Your DNA is a book written in just four letters — A, T, G and C — about 3 billion letters long. Every human shares roughly 99.9% of that book. The 0.1% that differs, some 4 to 5 million positions, is what makes you biologically you. Whole genome sequencing (WGS) is the only consumer method that reads the entire book, letter by letter.
How it actually works
A sequencing machine reads your DNA in millions of short fragments and reassembles them against the human reference genome. To be confident about each letter, it reads every position multiple times — this is called coverage. Consumer WGS is typically sold at 30x (each position read ~30 times); higher-quality services offer 40x, which improves accuracy for rare and hard-to-call variants.
What you get back
WGS produces three standard files:
- FASTQ — the raw sequencing reads.
- BAM — those reads aligned to the reference genome.

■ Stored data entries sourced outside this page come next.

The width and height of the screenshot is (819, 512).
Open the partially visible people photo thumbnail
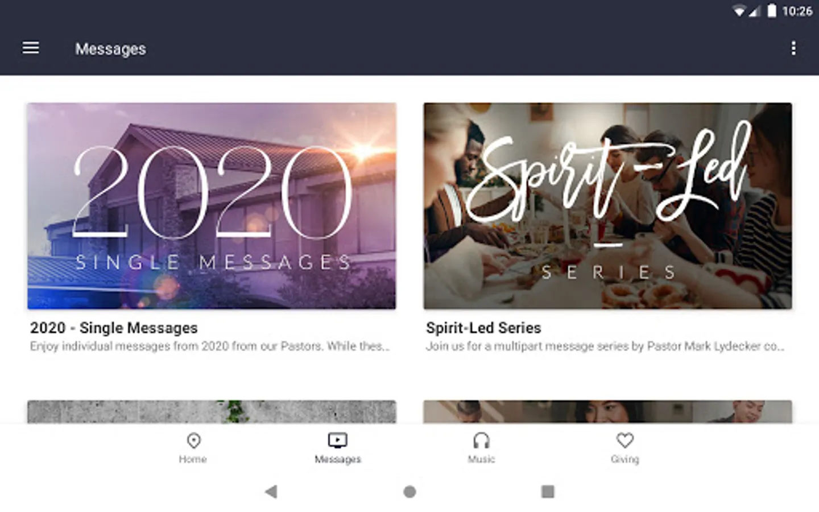coord(607,412)
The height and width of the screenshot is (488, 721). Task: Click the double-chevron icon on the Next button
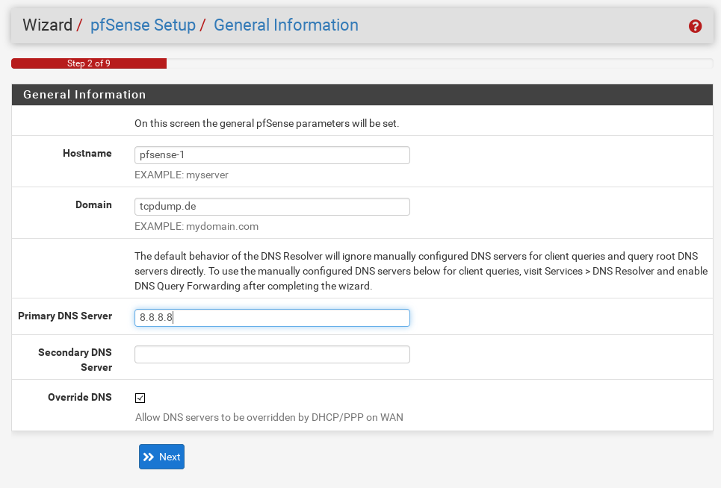click(149, 457)
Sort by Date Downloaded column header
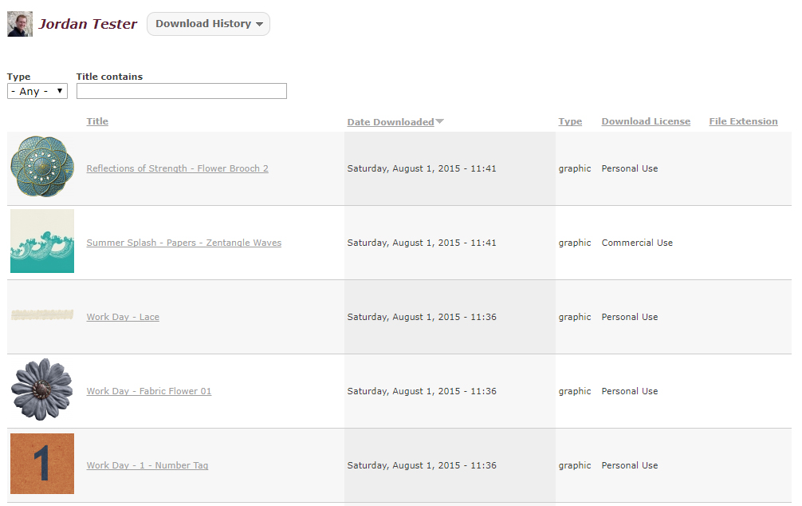This screenshot has height=506, width=802. click(391, 122)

- VCF — the list of every position where your DNA differs from the reference. This is the file interpretation is built on.
WGS vs. a 23andMe-style chip
A genotyping chip (used by 23andMe and AncestryDNA) does not read your whole genome. It checks about 700,000 pre-selected positions — enough for ancestry and common wellness variants, but blind to everything else. WGS reads all 3 billion positions, which means it can detect rare personal variants a chip was never designed to see.

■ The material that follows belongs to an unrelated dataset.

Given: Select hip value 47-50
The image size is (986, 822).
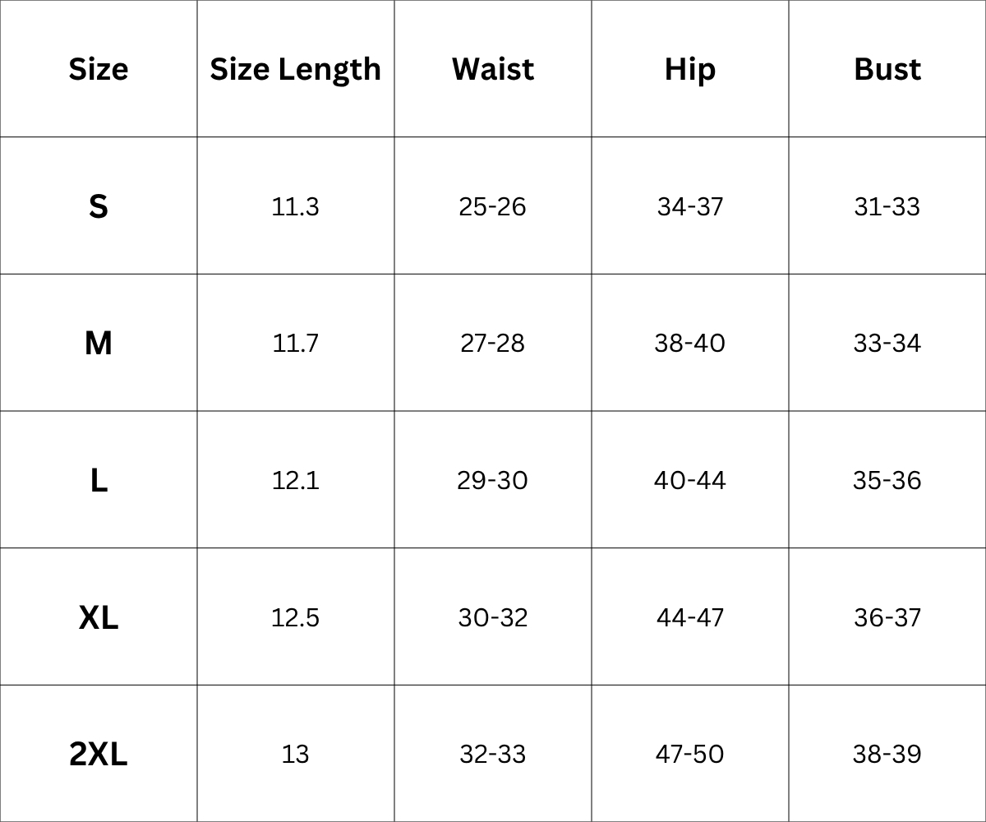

There is a second, subtler advantage: re-analysability. A chip is fixed at the positions chosen when it was manufactured. A WGS file is complete, so as science discovers new variants over the coming years, the same file can be re-interpreted — without a new sample.
What WGS is used for
Once you have a VCF, the value is in interpretation: cross-referencing your variants against clinical databases (such as ClinVar and gnomAD) and predictors to understand disease risk, how you metabolize medications and supplements (pharmacogenomics), nutrition-related variants (nutrigenomics), and traits from caffeine sensitivity to lactose tolerance.
This article is a plain-English introduction. GenomeXR is an independent, non-commercial resource and sells no tests; every explanation is grounded in the published scientific literature.